4. Par l’arrêté litigieux du 11 avril 2024, la préfète de l’Ain a fait obligation à M. A de quitter le territoire français sans lui octroyer de délai de départ volontaire. Dès lors, en vertu des dispositions citées au point 2, le délai de recours contre cette décision et les décisions subséquentes fixant le pays de destination de l’intéressé et lui faisant interdiction de retourner en France est de quarante-huit heures. Il est constant que l’arrêté litigieux, comporte la mention des voies et délais de recours le concernant et il ressort des pièces du dossier que cet arrêté a été notifié à M. A le 11 avril 2024 par le truchement d’un interprète en langue russe, lequel a effectivement assisté l’intéressé, comme cela ressort des réponses apportées par M. A lors de son audition par un agent de police judiciaire transcrites sur un procès-verbal du 11 avril 2024. Dans ces conditions, alors qu’il résulte de ce qui a été dit au point 3 qu’aucune mention relative à l’aide juridictionnelle n’est requise la présente requête, enregistrée le 1er mai 2024 est tardive et comme telle, irrecevable
5. Il résulte de ce qui précède que la présente requête peut être rejetée, dans toutes ses conclusions, en application des dispositions précitées du 4° de l’article R. 222-1 du code de justice administrative.
O R D O N N E :
Article 1er : La requête de M. A est rejetée.

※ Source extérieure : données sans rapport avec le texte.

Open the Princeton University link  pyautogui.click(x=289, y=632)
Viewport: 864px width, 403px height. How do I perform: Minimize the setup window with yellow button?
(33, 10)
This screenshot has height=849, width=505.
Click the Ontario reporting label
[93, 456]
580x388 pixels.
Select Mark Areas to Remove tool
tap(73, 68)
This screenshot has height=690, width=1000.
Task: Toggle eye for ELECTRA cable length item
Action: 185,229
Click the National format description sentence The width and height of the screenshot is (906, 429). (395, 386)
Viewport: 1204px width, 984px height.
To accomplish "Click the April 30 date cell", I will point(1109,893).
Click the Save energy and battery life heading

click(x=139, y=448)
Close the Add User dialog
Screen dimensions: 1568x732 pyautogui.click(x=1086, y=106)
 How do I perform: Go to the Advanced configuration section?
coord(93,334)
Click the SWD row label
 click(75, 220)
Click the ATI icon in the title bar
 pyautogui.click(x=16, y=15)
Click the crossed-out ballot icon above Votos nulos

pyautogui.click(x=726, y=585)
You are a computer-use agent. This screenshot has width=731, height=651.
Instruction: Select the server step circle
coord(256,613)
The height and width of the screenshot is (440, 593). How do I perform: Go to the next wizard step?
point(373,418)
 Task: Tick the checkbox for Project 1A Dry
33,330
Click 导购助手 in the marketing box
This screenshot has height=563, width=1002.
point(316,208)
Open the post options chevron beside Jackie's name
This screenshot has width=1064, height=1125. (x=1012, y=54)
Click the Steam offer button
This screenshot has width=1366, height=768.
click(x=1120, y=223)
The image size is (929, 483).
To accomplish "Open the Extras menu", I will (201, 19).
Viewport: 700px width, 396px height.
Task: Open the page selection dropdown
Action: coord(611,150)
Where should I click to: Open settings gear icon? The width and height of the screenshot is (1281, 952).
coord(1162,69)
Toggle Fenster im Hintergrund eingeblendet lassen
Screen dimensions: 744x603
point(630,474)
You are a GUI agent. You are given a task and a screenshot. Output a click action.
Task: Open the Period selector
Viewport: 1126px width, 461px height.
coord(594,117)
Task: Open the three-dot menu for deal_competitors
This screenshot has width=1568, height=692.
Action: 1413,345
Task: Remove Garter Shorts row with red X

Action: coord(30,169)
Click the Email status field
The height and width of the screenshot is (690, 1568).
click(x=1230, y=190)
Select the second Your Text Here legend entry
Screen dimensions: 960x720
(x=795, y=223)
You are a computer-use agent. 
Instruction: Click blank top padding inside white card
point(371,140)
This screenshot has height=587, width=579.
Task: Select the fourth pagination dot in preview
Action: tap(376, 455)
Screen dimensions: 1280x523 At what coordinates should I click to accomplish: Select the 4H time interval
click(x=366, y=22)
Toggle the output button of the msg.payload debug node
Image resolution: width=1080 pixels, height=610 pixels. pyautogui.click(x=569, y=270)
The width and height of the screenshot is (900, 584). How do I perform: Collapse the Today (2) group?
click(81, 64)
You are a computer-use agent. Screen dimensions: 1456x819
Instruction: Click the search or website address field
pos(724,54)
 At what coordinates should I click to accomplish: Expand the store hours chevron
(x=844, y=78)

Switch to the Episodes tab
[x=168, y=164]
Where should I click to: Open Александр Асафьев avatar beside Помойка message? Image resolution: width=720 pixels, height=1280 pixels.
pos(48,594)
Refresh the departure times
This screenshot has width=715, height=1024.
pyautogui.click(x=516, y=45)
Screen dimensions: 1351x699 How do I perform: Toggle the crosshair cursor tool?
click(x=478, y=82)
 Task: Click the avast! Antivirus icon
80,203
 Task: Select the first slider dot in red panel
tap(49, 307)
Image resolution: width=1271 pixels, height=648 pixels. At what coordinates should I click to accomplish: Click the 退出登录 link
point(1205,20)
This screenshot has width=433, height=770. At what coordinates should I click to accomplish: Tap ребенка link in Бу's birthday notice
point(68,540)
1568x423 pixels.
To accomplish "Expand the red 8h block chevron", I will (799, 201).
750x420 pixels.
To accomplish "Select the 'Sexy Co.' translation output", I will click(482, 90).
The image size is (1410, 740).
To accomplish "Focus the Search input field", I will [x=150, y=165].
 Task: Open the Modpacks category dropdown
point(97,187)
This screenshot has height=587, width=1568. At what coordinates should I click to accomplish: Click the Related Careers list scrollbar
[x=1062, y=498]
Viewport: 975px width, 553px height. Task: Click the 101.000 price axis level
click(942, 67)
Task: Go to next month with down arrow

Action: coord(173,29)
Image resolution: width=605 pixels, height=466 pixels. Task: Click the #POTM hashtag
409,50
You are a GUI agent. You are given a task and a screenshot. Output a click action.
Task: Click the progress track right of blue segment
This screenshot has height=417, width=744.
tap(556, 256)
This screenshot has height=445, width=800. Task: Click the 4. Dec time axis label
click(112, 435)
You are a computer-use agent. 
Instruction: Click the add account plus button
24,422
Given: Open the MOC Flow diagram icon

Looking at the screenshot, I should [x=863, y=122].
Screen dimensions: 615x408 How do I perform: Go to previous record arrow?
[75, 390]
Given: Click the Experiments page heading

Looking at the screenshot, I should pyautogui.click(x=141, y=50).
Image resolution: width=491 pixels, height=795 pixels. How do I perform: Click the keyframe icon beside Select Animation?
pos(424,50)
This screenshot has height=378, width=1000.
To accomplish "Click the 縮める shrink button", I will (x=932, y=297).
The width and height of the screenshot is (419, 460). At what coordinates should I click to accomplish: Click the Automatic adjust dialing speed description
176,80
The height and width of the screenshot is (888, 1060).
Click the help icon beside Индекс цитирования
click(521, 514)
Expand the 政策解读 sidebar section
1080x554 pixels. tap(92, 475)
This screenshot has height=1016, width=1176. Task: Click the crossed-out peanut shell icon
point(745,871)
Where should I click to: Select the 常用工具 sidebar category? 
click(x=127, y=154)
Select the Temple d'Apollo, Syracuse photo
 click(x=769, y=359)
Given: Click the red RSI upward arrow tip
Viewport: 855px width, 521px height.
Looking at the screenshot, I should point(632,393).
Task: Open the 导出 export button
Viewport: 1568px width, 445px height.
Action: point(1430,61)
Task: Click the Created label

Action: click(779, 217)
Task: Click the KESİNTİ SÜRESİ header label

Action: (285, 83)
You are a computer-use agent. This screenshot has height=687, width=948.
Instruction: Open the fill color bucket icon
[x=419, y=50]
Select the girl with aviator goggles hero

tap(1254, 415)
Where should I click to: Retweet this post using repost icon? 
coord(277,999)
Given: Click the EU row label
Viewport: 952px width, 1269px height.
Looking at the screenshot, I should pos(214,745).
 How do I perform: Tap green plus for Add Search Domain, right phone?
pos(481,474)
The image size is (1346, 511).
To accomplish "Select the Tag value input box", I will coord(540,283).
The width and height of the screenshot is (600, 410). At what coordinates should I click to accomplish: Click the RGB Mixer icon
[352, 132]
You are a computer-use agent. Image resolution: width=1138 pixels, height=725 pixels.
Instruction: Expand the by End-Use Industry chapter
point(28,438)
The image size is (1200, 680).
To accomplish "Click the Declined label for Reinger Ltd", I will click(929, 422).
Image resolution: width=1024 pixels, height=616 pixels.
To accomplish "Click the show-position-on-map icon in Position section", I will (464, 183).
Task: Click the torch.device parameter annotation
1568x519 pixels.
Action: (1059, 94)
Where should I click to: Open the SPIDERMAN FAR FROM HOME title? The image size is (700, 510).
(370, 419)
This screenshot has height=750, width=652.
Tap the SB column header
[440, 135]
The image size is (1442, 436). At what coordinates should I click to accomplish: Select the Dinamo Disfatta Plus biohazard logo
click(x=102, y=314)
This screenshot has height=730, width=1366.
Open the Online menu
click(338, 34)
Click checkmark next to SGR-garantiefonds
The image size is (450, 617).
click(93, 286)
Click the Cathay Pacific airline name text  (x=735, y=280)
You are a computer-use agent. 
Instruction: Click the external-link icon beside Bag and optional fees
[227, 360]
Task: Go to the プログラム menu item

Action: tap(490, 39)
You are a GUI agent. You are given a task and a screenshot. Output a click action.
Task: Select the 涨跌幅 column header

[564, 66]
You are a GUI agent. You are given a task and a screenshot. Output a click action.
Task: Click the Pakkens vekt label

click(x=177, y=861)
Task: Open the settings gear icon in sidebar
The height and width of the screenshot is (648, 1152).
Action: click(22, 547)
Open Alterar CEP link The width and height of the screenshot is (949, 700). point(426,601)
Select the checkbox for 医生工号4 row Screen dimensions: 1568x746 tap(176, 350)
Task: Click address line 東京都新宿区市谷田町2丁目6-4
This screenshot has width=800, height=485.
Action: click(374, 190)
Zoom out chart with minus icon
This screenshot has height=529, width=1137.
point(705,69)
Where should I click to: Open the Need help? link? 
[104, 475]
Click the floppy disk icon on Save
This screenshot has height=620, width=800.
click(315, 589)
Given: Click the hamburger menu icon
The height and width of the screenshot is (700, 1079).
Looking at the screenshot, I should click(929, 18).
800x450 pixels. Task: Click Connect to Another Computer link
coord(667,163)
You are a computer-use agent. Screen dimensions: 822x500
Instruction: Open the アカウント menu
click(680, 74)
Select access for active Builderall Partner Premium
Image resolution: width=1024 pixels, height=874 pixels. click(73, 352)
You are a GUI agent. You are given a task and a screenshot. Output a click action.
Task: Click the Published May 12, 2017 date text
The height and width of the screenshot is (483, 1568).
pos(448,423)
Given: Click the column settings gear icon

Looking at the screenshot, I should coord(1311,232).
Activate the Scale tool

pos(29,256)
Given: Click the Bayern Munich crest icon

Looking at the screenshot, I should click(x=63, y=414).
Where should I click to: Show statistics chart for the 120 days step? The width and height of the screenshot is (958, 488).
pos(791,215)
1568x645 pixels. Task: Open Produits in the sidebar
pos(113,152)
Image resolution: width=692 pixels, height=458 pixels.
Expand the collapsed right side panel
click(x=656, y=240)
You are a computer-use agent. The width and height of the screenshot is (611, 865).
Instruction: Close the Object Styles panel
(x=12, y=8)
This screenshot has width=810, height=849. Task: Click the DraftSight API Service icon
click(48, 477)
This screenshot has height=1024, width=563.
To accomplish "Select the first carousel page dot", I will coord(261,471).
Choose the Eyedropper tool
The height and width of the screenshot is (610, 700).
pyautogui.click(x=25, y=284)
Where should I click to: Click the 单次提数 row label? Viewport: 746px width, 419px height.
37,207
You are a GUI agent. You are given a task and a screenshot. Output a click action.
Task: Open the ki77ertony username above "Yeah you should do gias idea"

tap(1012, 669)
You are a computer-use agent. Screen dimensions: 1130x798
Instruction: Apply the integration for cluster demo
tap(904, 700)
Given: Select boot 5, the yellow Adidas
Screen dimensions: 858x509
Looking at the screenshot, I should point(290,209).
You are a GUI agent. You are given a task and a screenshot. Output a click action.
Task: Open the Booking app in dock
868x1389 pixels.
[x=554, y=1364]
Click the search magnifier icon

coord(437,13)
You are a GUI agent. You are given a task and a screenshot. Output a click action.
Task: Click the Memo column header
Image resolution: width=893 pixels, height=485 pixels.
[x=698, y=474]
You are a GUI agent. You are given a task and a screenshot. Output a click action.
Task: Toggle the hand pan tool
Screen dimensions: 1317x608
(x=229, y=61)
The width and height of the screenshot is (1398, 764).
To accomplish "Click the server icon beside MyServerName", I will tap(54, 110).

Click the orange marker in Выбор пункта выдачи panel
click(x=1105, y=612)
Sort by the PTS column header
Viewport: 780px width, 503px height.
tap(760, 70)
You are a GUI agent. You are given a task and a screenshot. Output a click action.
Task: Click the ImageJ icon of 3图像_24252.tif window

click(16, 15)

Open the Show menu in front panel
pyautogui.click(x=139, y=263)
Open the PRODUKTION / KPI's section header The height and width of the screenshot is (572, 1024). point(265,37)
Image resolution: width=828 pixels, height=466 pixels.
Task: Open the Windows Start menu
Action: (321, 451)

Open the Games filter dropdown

Article 2 : La présente ordonnance sera notifiée à M. B A et à la préfète de l’Ain.
Fait à Montreuil, le 13 novembre 2024.
Le président de la 8ème chambre,
L. Gauchard
La République mande et ordonne à la préfète de l’Ain en ce qui la concerne ou à tous commissaires de justice à ce requis en ce qui concerne les voies de droit commun, contre les parties privées, de pourvoir à l’exécution de la présente décision.